The 3CL-protease is well conserved between different viruses. Most of the active drug-like molecules are directly derived from the natural substrates. The best work I found on looking at QM/MM interactions with the substrate are the work of Paasche, who spent a PhD with Bernd Engels looking at SARS-CoV(-1).

The paper is probably the most dense high-level collection of their work.
Paasche, A., Zipper, A., Schäfer, S., Ziebuhr, J., Schirmeister, T., Engels, B. (2014).
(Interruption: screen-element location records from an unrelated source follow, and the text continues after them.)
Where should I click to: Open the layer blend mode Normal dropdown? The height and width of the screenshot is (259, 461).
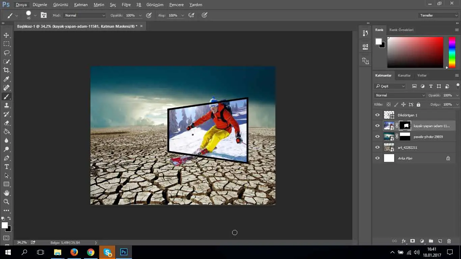400,95
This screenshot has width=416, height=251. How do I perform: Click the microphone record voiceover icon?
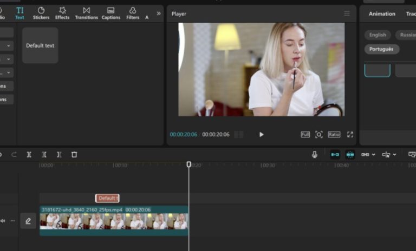click(x=315, y=155)
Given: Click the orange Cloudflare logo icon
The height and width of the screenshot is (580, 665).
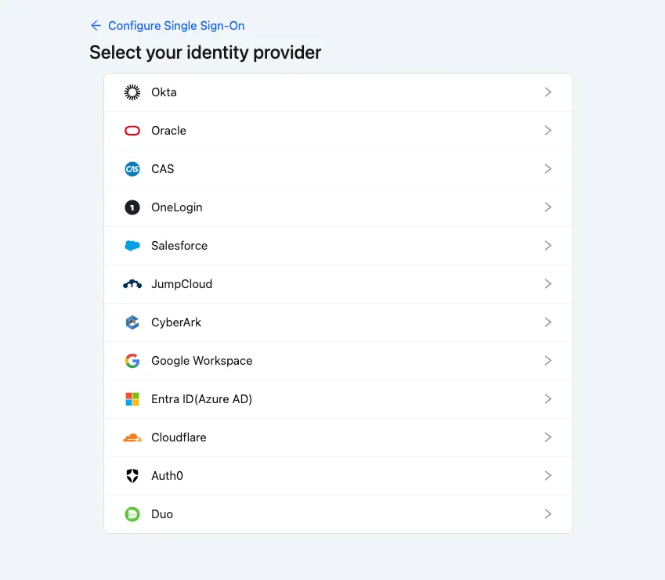Looking at the screenshot, I should tap(132, 438).
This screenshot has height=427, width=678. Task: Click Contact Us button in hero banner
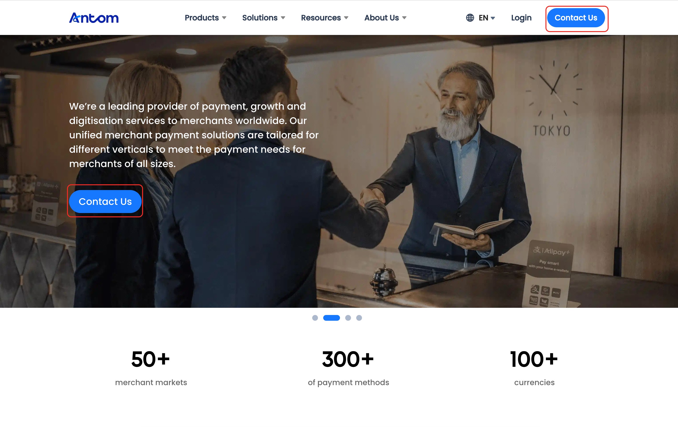[x=105, y=201]
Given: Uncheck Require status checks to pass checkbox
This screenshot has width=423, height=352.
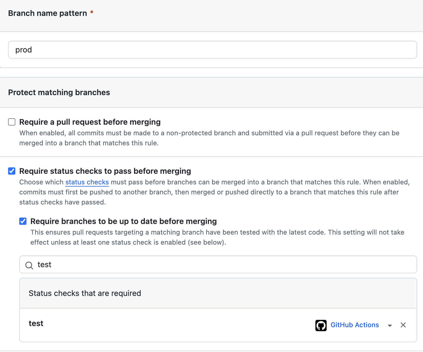Looking at the screenshot, I should point(12,171).
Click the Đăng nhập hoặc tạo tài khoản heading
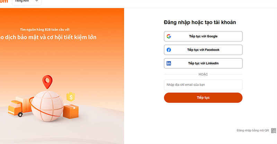The width and height of the screenshot is (277, 144). 200,23
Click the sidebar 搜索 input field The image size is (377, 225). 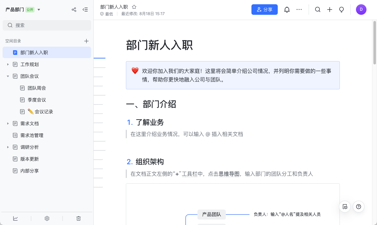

Evidence for Substrate Binding-Induced Zwitterion Formation in the Catalytic Cys-His Dyad of the SARS-CoV Main Protease. Biochemistry, 53(37), 5930–5946. https://doi.org/10.1021/bi400604t

But the details are better explained in his (freely available as a PDF below) thesis:

Paasche, A. (n.d.). Mechanistic Insights into SARS Coronavirus Main Protease by Computational Chemistry Methods. Retrieved from https://opus.bibliothek.uni-wuerzburg.de/frontdoor/index/index/year/2013/docId/6723

The thesis is probably also a good introduction to covalent inhibitors for this target. (For instance, see table 2-2, which lists all inhibitors as of 2013, with reference, PDB code, and activity.)